I'm not saying he souldn't date but his imagination should be working overtime. I had broke bfs in college and we always dated. We would go to free stuff at school and in the community. Sometimes we would go to a restuarant and split a sampler platter but being broke isn't an excuse not to treat a girl.
And how does having a man pay for dinner makes you a gold digger? Trust, these SAME men who refuses to pay have no problem, I mean no problem sleeping with that same chick.
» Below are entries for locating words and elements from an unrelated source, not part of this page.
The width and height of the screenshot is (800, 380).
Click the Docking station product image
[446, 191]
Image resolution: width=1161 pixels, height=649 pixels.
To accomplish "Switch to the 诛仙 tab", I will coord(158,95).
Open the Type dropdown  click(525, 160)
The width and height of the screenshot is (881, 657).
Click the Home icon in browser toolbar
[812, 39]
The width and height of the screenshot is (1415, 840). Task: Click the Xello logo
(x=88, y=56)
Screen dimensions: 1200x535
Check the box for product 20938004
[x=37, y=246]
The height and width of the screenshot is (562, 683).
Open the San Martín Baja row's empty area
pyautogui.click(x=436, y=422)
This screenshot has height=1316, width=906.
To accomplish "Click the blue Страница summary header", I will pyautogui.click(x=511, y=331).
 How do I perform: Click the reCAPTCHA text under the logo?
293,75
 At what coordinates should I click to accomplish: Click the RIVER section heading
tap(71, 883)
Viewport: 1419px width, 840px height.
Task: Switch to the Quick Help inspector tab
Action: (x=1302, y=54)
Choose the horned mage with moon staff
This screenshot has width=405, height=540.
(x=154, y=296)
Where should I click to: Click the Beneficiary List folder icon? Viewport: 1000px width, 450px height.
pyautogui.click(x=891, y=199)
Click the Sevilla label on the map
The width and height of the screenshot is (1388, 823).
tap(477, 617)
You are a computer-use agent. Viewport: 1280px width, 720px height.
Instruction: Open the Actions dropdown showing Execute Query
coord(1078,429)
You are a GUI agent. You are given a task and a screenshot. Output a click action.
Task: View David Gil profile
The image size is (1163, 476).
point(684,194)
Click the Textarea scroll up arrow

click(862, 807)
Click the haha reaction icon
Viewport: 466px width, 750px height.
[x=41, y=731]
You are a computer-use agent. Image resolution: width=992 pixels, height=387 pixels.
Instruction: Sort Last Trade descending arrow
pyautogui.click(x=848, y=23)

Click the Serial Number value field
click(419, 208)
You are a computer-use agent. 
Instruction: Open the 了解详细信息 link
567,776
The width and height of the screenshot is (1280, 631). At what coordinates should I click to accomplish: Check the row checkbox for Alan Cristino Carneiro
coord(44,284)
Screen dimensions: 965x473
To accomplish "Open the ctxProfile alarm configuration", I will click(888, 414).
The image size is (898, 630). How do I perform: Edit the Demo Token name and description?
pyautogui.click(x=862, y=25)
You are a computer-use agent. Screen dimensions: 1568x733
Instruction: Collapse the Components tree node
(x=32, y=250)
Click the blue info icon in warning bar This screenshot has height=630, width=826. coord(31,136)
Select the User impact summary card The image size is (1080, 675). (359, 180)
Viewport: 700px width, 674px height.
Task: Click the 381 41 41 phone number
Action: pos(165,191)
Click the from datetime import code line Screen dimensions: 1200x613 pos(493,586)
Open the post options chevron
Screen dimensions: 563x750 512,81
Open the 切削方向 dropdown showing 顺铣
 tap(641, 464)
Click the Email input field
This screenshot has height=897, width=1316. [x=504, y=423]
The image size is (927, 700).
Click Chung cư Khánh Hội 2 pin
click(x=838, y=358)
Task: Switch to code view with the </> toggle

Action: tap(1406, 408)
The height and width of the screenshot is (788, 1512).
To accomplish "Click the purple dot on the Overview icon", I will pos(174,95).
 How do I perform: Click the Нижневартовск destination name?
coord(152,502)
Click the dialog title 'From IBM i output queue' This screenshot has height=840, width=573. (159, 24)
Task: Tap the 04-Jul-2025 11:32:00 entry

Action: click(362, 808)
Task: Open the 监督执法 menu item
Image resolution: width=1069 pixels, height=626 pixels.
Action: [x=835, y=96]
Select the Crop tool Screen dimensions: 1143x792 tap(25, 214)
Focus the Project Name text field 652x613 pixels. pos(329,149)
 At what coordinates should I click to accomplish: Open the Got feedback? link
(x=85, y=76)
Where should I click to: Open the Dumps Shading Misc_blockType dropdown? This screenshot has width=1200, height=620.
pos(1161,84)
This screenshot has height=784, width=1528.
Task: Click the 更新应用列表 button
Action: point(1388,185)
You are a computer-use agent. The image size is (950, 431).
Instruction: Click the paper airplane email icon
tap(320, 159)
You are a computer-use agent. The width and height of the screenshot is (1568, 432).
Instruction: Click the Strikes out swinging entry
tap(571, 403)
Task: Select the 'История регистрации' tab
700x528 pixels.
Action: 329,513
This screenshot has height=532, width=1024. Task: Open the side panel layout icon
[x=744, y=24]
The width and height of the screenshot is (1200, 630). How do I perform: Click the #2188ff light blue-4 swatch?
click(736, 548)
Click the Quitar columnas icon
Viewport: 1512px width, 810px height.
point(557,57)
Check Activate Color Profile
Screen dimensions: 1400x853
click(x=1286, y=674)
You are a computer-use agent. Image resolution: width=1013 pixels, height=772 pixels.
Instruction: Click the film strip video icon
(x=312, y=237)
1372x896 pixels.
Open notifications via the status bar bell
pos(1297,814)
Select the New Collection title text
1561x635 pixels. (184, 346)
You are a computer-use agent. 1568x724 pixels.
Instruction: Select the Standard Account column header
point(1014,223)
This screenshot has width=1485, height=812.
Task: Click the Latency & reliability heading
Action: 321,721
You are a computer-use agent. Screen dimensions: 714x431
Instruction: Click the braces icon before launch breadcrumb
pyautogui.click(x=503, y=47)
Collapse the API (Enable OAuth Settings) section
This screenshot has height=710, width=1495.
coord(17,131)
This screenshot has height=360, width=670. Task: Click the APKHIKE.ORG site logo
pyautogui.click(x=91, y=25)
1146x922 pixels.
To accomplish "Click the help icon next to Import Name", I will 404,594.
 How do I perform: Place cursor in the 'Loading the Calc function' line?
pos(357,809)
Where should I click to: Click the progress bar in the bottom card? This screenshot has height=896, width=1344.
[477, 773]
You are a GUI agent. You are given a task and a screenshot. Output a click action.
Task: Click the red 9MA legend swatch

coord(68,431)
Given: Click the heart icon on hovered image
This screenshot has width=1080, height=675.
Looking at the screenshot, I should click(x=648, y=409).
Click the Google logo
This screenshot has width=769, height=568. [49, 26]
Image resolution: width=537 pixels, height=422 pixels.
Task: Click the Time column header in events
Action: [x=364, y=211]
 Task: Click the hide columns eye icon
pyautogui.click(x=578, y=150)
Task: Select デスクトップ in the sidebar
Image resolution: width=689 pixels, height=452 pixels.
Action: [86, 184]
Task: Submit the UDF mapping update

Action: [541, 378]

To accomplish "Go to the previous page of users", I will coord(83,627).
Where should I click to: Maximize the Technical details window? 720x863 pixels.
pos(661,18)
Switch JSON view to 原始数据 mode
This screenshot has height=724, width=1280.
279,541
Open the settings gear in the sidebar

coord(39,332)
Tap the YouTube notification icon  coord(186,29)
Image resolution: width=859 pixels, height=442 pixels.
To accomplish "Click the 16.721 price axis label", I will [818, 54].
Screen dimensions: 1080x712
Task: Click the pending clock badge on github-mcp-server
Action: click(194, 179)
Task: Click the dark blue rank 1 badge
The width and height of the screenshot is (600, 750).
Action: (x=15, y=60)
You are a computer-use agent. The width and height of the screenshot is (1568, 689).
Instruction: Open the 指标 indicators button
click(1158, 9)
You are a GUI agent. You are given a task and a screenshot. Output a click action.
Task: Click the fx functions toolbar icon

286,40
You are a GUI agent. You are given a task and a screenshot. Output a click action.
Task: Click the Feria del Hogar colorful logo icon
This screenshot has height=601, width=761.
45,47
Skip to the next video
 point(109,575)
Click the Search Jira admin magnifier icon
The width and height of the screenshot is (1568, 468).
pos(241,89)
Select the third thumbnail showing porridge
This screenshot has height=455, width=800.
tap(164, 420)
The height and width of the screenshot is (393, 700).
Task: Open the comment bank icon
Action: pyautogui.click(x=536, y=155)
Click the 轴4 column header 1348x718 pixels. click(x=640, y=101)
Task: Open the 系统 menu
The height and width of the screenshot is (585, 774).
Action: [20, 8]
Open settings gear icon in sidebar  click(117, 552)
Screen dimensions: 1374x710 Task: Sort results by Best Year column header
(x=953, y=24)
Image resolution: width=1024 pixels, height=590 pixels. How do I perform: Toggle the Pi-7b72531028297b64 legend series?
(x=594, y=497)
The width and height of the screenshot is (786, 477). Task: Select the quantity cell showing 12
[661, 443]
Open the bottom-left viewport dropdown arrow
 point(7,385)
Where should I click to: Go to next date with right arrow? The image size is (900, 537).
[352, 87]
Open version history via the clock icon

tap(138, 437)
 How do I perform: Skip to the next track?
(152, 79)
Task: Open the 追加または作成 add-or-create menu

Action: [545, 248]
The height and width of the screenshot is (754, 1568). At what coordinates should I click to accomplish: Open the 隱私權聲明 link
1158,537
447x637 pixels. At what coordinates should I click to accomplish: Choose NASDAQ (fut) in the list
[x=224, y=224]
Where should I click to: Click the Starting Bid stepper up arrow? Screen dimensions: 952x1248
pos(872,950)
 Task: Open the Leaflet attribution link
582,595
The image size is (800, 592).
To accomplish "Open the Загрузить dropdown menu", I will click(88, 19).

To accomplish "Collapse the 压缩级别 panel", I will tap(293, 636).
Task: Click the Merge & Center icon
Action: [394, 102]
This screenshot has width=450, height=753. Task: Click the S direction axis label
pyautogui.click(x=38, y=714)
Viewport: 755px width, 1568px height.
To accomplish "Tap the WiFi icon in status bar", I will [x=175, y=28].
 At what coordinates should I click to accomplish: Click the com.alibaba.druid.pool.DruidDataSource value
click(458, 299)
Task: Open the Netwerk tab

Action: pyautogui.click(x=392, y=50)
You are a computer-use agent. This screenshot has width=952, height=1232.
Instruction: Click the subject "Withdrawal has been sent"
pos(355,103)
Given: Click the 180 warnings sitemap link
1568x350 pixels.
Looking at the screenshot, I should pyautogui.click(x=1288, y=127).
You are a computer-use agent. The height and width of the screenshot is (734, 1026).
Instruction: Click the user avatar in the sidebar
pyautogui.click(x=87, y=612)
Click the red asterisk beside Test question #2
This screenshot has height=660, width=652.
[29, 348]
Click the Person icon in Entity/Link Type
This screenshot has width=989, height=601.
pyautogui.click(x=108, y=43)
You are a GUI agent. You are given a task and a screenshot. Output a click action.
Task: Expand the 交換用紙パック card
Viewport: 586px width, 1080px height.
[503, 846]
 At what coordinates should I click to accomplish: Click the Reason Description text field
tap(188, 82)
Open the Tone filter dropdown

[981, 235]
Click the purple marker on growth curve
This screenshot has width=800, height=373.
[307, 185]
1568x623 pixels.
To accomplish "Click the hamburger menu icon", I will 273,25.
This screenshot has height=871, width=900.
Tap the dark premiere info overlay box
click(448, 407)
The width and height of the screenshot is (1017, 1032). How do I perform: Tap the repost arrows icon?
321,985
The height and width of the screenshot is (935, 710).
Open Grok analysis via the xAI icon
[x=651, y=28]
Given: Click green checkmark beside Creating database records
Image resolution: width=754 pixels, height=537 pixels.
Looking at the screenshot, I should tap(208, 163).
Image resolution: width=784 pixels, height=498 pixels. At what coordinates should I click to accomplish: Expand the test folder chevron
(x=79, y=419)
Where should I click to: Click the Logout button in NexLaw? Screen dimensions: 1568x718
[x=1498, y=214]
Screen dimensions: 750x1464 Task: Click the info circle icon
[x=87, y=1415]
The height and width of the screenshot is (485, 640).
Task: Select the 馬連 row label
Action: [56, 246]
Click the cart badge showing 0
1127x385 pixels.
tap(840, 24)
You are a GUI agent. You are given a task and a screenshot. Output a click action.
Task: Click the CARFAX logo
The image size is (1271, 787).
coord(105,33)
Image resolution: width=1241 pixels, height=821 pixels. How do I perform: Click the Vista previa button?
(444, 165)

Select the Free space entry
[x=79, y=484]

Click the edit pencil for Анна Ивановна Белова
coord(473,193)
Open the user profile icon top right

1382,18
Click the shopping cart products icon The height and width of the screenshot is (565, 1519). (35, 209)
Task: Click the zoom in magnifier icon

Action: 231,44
I can get a female co worker to treat me to a meal. Hell, a meal at Applebee's is $20. I've given that to panhandlers. I'm worth a damn meal, sorry.
A man should not have to pay for my meal just because I dressed up and gave him nice conversation. You may as well sell yourselves as far as I'm concerned. If you dress up, you should do it for you first, and if dude appreciates it, then great, but acting like he owes you something because you dressed up is just plain wrong. And if you cant be polite during a date without expecting someone to pay your way, then you shouldn't be dating at all. I'm sorry to say, that I'm really disappointed that this is how you really think. SMDH
Wow, some of yall.....So if a dude has no money, he shouldn't date? This is crazy. Lack of money should not preculde a man from being datable. Dude is in university, it's not like he's a janitor with no prospects. He's a poor student and is not in the position to afford to pay for someone elses meal. No wonder men see us as gold diggers with attitudes like some ive seen on this board. As a person who was single for damn near 5 years, I always insisted on paying my way. I don't see why a dude should pick up the tab esp as I know I'm not going to see him again and I am a working woman. I want to be able to leave the date and happily ignore your calls without dude feeling like I owe him something.
A man should not have to pay for my meal just because I dressed up and gave him nice conversation. You may as well sell yourselves as far as I'm concerned. If you dress up, you should do it for you first, and if dude appreciates it, then great, but acting like he owes you something because you dressed up is just plain wrong. And if you cant be polite during a date without expecting someone to pay your way, then you shouldn't be dating at all. I'm sorry to say, that I'm really disappointed that this is how you really think. SMDH
If you start out paying half you will have to keep it up.
I don't mind treating my boyfriend OCCASIONALLY but he best never get reliant.....and he doesn't because i never so much as looked at my purse on any of our first dates.